Indian Ocean/Bay of Bengal Storm Surge Records
The funnel-shape of the North Indian Ocean and shallow bathymetry act to focus some of the world's highest storm storms onto the low-lying area at the northen end of the Bay of Bengal. Thanks to the dense population of the region, 22 of the world's 30 deadliest tropical cyclones have occurred in the Bay of Bengal. Although only 1% of all tropical cyclones that form each year strike Bangladesh, that nation has suffered 53% of all world fatalities due to tropical cyclones (Ali, 1999).
The highest storm surge from a Bay of Bengal cyclone is reputed to be the 44.6 foot (13.6 meter) storm surge (Shrestha, 1998) attributed to the Great Backerganj Cyclone of 1876. Banglapedia lists the surge from this cyclone at 40 feet (12.2 meters).
The highest storm surge in the past century from a Bay of Bengal cyclone occurred during the Great Bhola Cyclone of 1970, when a storm surge of 34.8 feet (10.6 meters) roared inland during one of the highest high tides of the year (Karim and Mimura, 2008; Shrestha, 1998). The death toll from the cyclone was the highest in human history, estimated at 300,000 - 550,000.
Figure 3. The Bhola Cyclone of November 11, 1970 in the Bay of Bengal, approaching Bangladesh. The 34.8 foot (10.6 meter) storm surge caused the highest tropical cyclone death toll in history, 300,000 - 550,000.

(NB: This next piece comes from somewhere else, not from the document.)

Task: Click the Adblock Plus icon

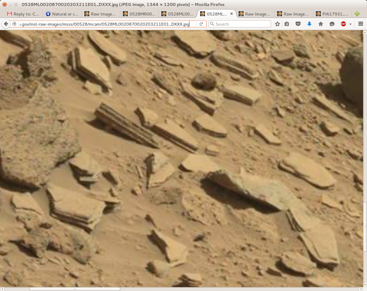Action: (x=343, y=24)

Western Pacific Typhoon Storm Surge Record
In the Western Pacific, where tropical cyclones are called typhoons, the world-record for the highest storm surge is 19.5 feet (5.94 meters), according to Fengshu and Xinian, 1989. This occurred on July 22, 1980 at Nandu Station, China, during Typhoon Joe. At the time, Typhoon Joe was a Category 1 storm with 80 - 90 mph winds and a pressure of 965 mb.

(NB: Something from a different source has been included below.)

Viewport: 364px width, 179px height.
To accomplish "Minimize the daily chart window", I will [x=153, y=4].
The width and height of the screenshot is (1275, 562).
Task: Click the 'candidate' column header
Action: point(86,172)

Ali, A. (1999), Climate change impacts and adaptation assessment in Bangladesh" (PDF File), Climate Research 12: 109-116, 1999.
Anonymous, 1899, The Outridge Report--The Pearling Disaster 1899: A Memorial", The Outridge Company, 1899
Karim, M.K., and N. Mimura, 2008, "Impacts of climate change and sea-level rise on cyclonic storm surge floods in Bangladesh", Global Environmental Change 18: 3, pp490-500, doi:10.1016/j.gloenvcha.2008.05.002.

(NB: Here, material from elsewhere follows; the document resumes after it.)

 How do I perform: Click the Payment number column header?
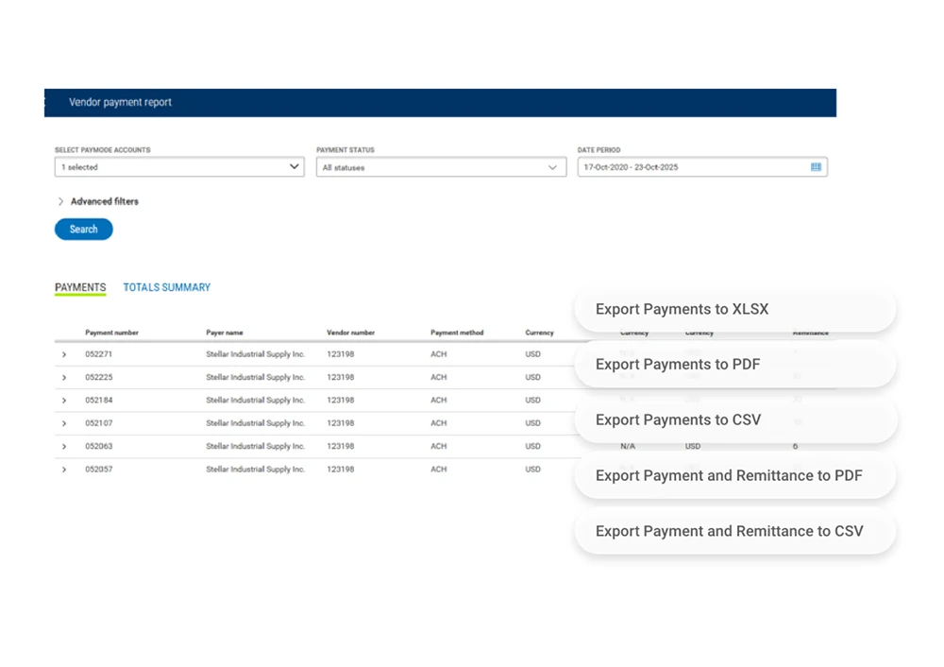coord(112,333)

Nott, J, N. Hayne, 2000: How high was the storm surge from Tropical Cyclone Mahina?", (PDF File) Australian Journal of Emergency Management, Autumn 2000.
Shrestha, M.L. (ed) (1998), "The impact of tropical cyclones on the coastal regions of SAARC countries and their influence in the region", SMRC N. SAARC Meteorological Research Centre, DHA, Bangladesh, October 1998, 329 pp.
Fengshu, L., and W. Xinian, 1989, "A Review of Storm-Surge Research in China", Natural Hazards 2: 17-29, 1989.
Whittingham, 1958, "The Bathurst Bay hurricane and associated storm surge", (PDF File) Australian Meteorological Magazine, No. 27, pp. 40-41. Scanned and put on-line courtesy of John McBride.